Using the Diff Detector Component

The Diff Detector Component is an SSIS data flow pipeline component that can be used to compare fields from an 'Old Data' input and 'New Data' input. Rows from the inputs are matched using a business key (simple or compound key) and compared to each other to determine if the rows are unchanged, changed, deleted from the old data input or added in the new data input.

The component has 2 inputs:

Input Name Description
Old Data The old data input is for existing data that needs to be checked for changes.
New Data The new data input is for new data that is current, and may need to be used to update the old data.

The component has 4 outputs:

Output Name Row Type Description
Unchanged Rows Old Data Row Old data input rows that match all the compared fields of new data input rows that they were compared to.
Changed Rows Old Data and New Data Row A combination of old data input rows and new data input rows that had matching business keys, but did not match on all the compared fields.  Old data rows have the prefix 'Old.'.
Deleted Rows Old Data Row Old data input rows that did not have a matching key in the new data input.
New Rows New Data Row New data input rows that did not have a matching key in the old data input.

The component includes the following three pages to configure how you want to read data.

  • General
  • Comparison Settings
  • Error Handling

General page

The General page of the Diff Detector Component allows you to specify the general settings of the component. 

SSIS Diff Detector

Fields to Compare grid

The Fields To Compare grid will display all the available fields from the old data input.  Each of these fields can be paired to a field in the new data input.  For every field that has been paired it is possible to designate the field as a business key. A compound business key is created from all the business key fields that are selected, and the compound key must be unique within each input. The compound business key is used to determine which rows to compare in the old data input and new data input.  When fields of different types are compared, the component attempts to convert them to a common type, and compare them.  For example when comparng a decimal number, 5.00 and an integer value 5 the values will be considered equal.  This does not apply to key fields.  Key fields must be the same value and the same type to be considered equal.

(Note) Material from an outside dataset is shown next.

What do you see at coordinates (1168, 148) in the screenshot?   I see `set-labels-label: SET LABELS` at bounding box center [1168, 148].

Note: Fields that are different types can be compared, but a warning may be shown if the comparison combination is unsupported.  The component supports the following comparisons of different data types:


Data Type 1 Data Type 2 Notes
Any String Type Any String Type
Any Numeric Type Any Numeric Type Internally numbers are converted to a common compatable type and compared.
Any String Type Boolean The component attempts to parse the string to a boolean.  True/False and Yes/No strings are supported. This is a case insensitive comparison.
Any Numeric Type Boolean The component treats 0 as False and 1 as True.
Similarity Column

The similarity column allows a similarity threshold to be set for paired fields. These fields will be treated as a match if their similarity is above the threshold.  Similarity can be set between 1% which would be not similar at all, and 100% which would be an exact match. Business Key fields must always be a 100% match.

Filter

The old data input columns that are visible can be filtered by entering text in the Filter text box.

Hide Unpaired Fields

When the Hide Unpaired Fields checkbox is checked only paired input columns will be shown.

Hide Paired Fields

When the Hide Paired Fields checkbox is checked only unpaired input columns will be shown.

Refresh Component  Button

Clicking the Refresh Component button will reload input columns from the old data and new data inputs.

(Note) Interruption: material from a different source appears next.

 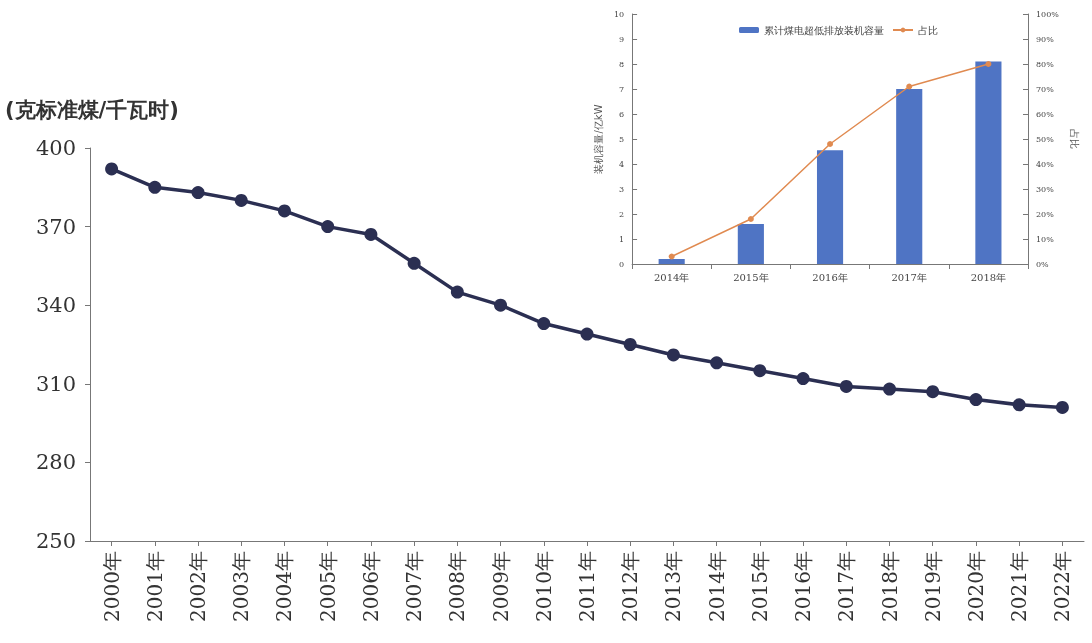 I want to click on y-tick-label: 4, so click(x=622, y=164).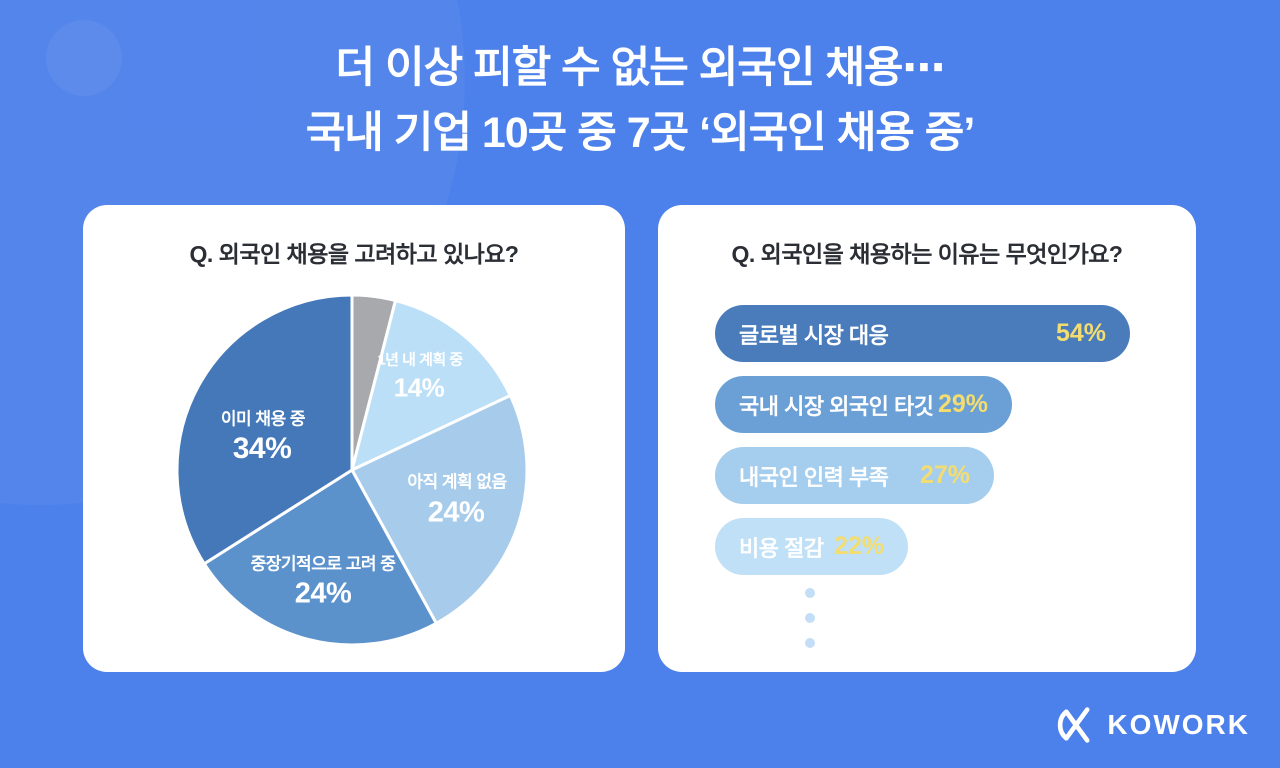 The image size is (1280, 768). What do you see at coordinates (836, 406) in the screenshot?
I see `bar-label: 국내 시장 외국인 타깃` at bounding box center [836, 406].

Pair Unpaired Fields Button

Clicking the Pair Unpaired Fields button will attempt to pair all the old data input fields to new data input fields with matching names.

Clear All Pairings Button

Clicking the Clear All Pairings button will clear all pairings between old data and new data fields.

Comparison Setting

The Comparison Settings page of the Diff Detector Component allows you to specify the settings that will be used when comparing fields.

SSIS Diff Detector - Comparison Settings

Culture Identifier

Specifies the culture identifier that should be used when comparing strings.

Ignore Leading and Trailing White Space

When Ignore Leading and Trailing White Space is checked leading and trailing white space of string fields will be ignored during comparison.

Ignore Case

When the Ignore Case is checked case will be ignored when comparing string fields.

Changed Output Columns - Columns from New Data Input

Selecting the 'Columns from New Data Input' option will cause the columns from the new data input to appear in the changed rows output.

Changed Output Columns - Columns from Old Data Input

Selecting the 'Columns from Old Data Input' option will cause the columns from the old data input to appear in the changed rows output.  These columns will have the prefix 'Old.'

Error Handling page

The Error Handling page allows you to specify how errors should be handled when they happen. 

SSIS Diff Detector - Error Handling

There are three options available.  

  1. Fail on error
  2. Redirect rows to error output
  3. Ignore error

When the Redirect rows to error output option is selected, rows that failed to write to the Diff Detector Component will be redirected to the 'Error Output' output of the component. As indicated in the screenshot below, the blue output connection represents rows that were successfully written, and the red 'Error Output' connection represents rows that were erroneous. The 'ErrorMessage' output column found in the 'Error Output' may contain the error message that was reported by server or the component itself.